Clem Cole via TUHS tuhs at tuhs.org
Thu May 7 04:19:58 AEST 2026


On Wed, May 6, 2026 at 4:12 AM Thalia Archibald via TUHS <tuhs at tuhs.org>
wrote:

>
>
> Was there a precedent for the choice of sixtieths of a second?
>
Yes, DEC used line frequency from very early on in their processors.  For
the original PDP-11s (/20, 40, 45, 70), the KW11-L  (not be confused with
the KW-11P) was a single high card
http://www.bitsavers.org/pdf/dec/pdp11/1140/EK-KW11L_TM-002_KW11-L_Line_Time_Clock_Manual_Jul74.pdf
 [there is a picture of in on gunkies:
https://gunkies.org/wiki/KW11-L_Line_Time_Clock ], the functionality was
added to the DL11-W, so when it was used as the console KL11 it also acted
as a KW11-L



The purpose is to produce interrupts at a rate of 50 or 60 Hz, driven from
the AC power provided to the CPU's power supply [which is why UNIX is
configured appropriately].

If I understand the history correctly, the PDP-5 (1963): is the first DEC
machine to offer a Type 137 Real Time Clock, which could be configured to
trigger interrupts at the power line frequency (60Hz or 50Hz). This design
directly influenced the later PDP-8. PDP-8 (1965): Supported the DK8-EA
(and later the DK8-L and DK8-P) real-time clocks.
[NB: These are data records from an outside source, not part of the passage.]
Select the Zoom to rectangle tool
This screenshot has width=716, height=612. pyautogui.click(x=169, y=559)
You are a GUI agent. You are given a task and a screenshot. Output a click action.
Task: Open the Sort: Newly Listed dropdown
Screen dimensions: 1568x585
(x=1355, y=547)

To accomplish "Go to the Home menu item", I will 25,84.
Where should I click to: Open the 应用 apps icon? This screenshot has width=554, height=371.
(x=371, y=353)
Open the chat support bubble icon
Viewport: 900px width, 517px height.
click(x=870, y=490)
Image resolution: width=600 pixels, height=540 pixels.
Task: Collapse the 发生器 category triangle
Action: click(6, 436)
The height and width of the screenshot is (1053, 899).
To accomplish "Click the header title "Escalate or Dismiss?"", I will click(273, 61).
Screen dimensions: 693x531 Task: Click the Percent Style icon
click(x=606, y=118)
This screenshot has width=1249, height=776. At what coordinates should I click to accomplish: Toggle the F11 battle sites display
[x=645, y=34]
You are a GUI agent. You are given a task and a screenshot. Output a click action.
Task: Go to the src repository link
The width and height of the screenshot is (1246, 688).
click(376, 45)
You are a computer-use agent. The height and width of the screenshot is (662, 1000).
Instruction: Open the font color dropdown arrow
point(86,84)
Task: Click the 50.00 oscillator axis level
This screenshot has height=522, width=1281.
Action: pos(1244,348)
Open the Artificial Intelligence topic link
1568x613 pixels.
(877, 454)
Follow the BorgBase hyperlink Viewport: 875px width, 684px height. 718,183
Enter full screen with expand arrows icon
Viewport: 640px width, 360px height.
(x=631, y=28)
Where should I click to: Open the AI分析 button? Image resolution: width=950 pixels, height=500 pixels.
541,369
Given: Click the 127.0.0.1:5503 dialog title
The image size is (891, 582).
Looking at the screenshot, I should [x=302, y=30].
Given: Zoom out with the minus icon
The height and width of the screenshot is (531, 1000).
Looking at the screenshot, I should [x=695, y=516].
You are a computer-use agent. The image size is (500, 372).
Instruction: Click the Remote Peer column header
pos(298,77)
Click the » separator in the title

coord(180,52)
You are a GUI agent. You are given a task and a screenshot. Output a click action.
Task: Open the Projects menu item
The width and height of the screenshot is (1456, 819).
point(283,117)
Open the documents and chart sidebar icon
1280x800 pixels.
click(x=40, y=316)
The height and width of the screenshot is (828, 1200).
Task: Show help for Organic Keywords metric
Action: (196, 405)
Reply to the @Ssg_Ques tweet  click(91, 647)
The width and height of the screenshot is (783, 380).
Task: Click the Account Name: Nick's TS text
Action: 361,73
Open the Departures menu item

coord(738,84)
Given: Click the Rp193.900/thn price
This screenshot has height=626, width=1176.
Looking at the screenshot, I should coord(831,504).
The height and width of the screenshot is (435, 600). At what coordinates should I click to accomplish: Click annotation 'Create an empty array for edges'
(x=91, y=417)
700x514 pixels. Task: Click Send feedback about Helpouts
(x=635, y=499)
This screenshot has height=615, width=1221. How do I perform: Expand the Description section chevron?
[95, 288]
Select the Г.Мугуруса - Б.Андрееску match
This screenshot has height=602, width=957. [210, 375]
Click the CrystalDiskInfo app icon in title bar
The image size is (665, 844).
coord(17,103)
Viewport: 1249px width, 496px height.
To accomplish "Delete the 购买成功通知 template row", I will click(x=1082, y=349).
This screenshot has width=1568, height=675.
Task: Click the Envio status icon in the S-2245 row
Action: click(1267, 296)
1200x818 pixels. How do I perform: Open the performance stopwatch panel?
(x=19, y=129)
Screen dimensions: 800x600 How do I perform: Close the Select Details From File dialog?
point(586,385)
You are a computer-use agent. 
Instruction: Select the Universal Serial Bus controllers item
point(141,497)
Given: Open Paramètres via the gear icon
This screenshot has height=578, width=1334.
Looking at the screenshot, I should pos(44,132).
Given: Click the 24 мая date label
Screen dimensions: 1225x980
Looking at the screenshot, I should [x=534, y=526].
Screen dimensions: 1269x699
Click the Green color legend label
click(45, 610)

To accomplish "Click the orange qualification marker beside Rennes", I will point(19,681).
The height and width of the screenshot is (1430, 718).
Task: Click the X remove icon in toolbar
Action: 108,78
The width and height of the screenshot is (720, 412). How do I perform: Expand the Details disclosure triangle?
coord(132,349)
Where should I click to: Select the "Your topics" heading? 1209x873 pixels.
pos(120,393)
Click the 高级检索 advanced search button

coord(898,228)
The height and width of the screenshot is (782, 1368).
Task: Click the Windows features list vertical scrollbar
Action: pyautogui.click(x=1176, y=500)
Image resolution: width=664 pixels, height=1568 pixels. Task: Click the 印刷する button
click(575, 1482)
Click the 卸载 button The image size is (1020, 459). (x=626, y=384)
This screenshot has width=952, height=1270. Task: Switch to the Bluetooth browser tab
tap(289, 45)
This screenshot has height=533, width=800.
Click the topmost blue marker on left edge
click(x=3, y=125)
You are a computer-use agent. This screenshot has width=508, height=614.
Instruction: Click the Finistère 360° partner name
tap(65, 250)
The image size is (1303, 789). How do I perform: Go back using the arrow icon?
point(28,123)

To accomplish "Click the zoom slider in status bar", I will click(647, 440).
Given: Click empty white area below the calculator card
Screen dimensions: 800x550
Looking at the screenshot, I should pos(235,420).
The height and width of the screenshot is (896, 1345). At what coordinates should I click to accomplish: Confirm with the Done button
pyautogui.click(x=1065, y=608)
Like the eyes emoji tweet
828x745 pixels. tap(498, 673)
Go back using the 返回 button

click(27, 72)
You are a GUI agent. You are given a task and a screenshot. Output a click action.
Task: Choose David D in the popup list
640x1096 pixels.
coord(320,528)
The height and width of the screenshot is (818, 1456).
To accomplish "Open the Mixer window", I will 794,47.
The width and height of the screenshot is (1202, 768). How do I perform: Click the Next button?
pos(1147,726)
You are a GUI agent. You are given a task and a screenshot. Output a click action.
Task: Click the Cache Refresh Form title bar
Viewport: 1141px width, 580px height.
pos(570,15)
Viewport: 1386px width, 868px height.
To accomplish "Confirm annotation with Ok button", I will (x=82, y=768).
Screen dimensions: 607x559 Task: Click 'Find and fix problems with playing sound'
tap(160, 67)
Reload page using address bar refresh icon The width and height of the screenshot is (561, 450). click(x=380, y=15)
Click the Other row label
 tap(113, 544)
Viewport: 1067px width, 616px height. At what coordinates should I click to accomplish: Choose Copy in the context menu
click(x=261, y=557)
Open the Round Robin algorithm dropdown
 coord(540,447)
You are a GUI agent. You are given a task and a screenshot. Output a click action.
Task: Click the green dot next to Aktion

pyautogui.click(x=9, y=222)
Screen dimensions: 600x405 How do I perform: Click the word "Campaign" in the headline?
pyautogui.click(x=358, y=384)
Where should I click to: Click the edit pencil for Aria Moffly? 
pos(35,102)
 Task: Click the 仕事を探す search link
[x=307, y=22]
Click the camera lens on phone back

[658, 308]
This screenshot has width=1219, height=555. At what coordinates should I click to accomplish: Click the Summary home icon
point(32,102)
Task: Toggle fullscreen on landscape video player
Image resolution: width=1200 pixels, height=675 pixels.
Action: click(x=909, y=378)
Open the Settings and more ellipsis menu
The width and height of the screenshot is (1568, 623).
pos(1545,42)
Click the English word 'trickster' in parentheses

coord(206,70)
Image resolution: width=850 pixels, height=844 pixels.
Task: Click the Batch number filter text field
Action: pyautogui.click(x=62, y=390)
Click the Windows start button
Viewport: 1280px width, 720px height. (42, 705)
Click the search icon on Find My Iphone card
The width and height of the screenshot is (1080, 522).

The DK8-L Line Frequency
Clock was functionally identical to the KW11-L, providing a flag and
interrupt every 16.6ms or 20ms.   PDP-6 (1964): As a large-scale system, it
had a central clock (the Type 701) that provided several fixed frequencies,
including a line frequency signal for system timekeeping.   PDP-7 (1965):
Offered the Type 175 or Type 144 real-time clocks.   Like the PDP-5, these
could be set to line frequency for basic task scheduling.